Extracted data entries:
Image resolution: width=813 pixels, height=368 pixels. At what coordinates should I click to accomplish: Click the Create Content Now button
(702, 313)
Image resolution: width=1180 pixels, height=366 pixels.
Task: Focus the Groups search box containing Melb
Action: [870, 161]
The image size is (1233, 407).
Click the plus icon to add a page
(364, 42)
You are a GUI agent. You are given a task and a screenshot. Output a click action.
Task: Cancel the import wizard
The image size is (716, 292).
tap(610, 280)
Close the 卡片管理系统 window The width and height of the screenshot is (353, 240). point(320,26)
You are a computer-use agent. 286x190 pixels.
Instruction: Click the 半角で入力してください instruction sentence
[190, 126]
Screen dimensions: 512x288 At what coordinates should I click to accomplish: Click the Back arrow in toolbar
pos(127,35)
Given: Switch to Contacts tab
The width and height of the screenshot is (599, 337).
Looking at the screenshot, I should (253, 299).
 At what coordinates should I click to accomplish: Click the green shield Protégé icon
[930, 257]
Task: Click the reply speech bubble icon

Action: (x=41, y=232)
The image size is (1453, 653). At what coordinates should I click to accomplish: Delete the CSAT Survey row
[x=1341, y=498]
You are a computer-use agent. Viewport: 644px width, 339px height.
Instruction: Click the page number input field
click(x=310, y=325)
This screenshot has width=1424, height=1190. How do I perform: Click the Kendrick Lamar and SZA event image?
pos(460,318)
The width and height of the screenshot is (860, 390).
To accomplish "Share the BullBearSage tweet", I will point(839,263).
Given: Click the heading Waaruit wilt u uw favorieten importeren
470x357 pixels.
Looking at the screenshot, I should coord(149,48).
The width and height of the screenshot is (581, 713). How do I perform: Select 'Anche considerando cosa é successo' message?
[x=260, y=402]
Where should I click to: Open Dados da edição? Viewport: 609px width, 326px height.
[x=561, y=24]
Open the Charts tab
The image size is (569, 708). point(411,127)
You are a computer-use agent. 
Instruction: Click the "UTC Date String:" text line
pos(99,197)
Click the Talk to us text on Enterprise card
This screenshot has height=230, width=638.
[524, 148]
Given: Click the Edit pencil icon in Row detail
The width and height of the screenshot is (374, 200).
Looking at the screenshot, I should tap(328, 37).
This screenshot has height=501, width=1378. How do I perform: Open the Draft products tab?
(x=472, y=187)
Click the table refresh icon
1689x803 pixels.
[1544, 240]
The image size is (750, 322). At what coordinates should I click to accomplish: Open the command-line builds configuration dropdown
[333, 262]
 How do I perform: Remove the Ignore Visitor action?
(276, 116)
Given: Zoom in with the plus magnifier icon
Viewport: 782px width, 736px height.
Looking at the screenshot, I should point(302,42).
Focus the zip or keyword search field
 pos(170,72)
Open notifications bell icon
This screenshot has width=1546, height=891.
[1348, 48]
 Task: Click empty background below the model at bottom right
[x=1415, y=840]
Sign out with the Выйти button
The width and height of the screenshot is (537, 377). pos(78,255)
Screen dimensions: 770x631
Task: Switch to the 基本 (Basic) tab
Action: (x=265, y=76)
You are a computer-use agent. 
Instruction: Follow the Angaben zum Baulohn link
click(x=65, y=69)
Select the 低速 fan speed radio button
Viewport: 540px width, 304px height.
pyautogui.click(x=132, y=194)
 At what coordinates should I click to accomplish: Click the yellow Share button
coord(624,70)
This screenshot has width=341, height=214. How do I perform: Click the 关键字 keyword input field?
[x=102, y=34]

What you need to do: Rewrite the records above as a JSON list of strings with one string per line, leaving out blank lines.

Solution to this problem:
[
  "Image resolution: width=813 pixels, height=368 pixels. At what coordinates should I click to accomplish: Click the Create Content Now button",
  "(702, 313)",
  "Image resolution: width=1180 pixels, height=366 pixels.",
  "Task: Focus the Groups search box containing Melb",
  "Action: [870, 161]",
  "The image size is (1233, 407).",
  "Click the plus icon to add a page",
  "(364, 42)",
  "You are a GUI agent. You are given a task and a screenshot. Output a click action.",
  "Task: Cancel the import wizard",
  "The image size is (716, 292).",
  "tap(610, 280)",
  "Close the 卡片管理系统 window The width and height of the screenshot is (353, 240). point(320,26)",
  "You are a computer-use agent. 286x190 pixels.",
  "Instruction: Click the 半角で入力してください instruction sentence",
  "[190, 126]",
  "Screen dimensions: 512x288 At what coordinates should I click to accomplish: Click the Back arrow in toolbar",
  "pos(127,35)",
  "Given: Switch to Contacts tab",
  "The width and height of the screenshot is (599, 337).",
  "Looking at the screenshot, I should (253, 299).",
  " At what coordinates should I click to accomplish: Click the green shield Protégé icon",
  "[930, 257]",
  "Task: Click the reply speech bubble icon",
  "Action: (x=41, y=232)",
  "The image size is (1453, 653). At what coordinates should I click to accomplish: Delete the CSAT Survey row",
  "[x=1341, y=498]",
  "You are a computer-use agent. Viewport: 644px width, 339px height.",
  "Instruction: Click the page number input field",
  "click(x=310, y=325)",
  "This screenshot has width=1424, height=1190. How do I perform: Click the Kendrick Lamar and SZA event image?",
  "pos(460,318)",
  "The width and height of the screenshot is (860, 390).",
  "To accomplish \"Share the BullBearSage tweet\", I will point(839,263).",
  "Given: Click the heading Waaruit wilt u uw favorieten importeren",
  "470x357 pixels.",
  "Looking at the screenshot, I should coord(149,48).",
  "The width and height of the screenshot is (581, 713). How do I perform: Select 'Anche considerando cosa é successo' message?",
  "[x=260, y=402]",
  "Where should I click to: Open Dados da edição? Viewport: 609px width, 326px height.",
  "[x=561, y=24]",
  "Open the Charts tab",
  "The image size is (569, 708). point(411,127)",
  "You are a computer-use agent. ",
  "Instruction: Click the \"UTC Date String:\" text line",
  "pos(99,197)",
  "Click the Talk to us text on Enterprise card",
  "This screenshot has height=230, width=638.",
  "[524, 148]",
  "Given: Click the Edit pencil icon in Row detail",
  "The width and height of the screenshot is (374, 200).",
  "Looking at the screenshot, I should tap(328, 37).",
  "This screenshot has height=501, width=1378. How do I perform: Open the Draft products tab?",
  "(x=472, y=187)",
  "Click the table refresh icon",
  "1689x803 pixels.",
  "[1544, 240]",
  "The image size is (750, 322). At what coordinates should I click to accomplish: Open the command-line builds configuration dropdown",
  "[333, 262]",
  " How do I perform: Remove the Ignore Visitor action?",
  "(276, 116)",
  "Given: Zoom in with the plus magnifier icon",
  "Viewport: 782px width, 736px height.",
  "Looking at the screenshot, I should point(302,42).",
  "Focus the zip or keyword search field",
  " pos(170,72)",
  "Open notifications bell icon",
  "This screenshot has width=1546, height=891.",
  "[1348, 48]",
  " Task: Click empty background below the model at bottom right",
  "[x=1415, y=840]",
  "Sign out with the Выйти button",
  "The width and height of the screenshot is (537, 377). pos(78,255)",
  "Screen dimensions: 770x631",
  "Task: Switch to the 基本 (Basic) tab",
  "Action: (x=265, y=76)",
  "You are a computer-use agent. ",
  "Instruction: Follow the Angaben zum Baulohn link",
  "click(x=65, y=69)",
  "Select the 低速 fan speed radio button",
  "Viewport: 540px width, 304px height.",
  "pyautogui.click(x=132, y=194)",
  " At what coordinates should I click to accomplish: Click the yellow Share button",
  "coord(624,70)",
  "This screenshot has width=341, height=214. How do I perform: Click the 关键字 keyword input field?",
  "[x=102, y=34]"
]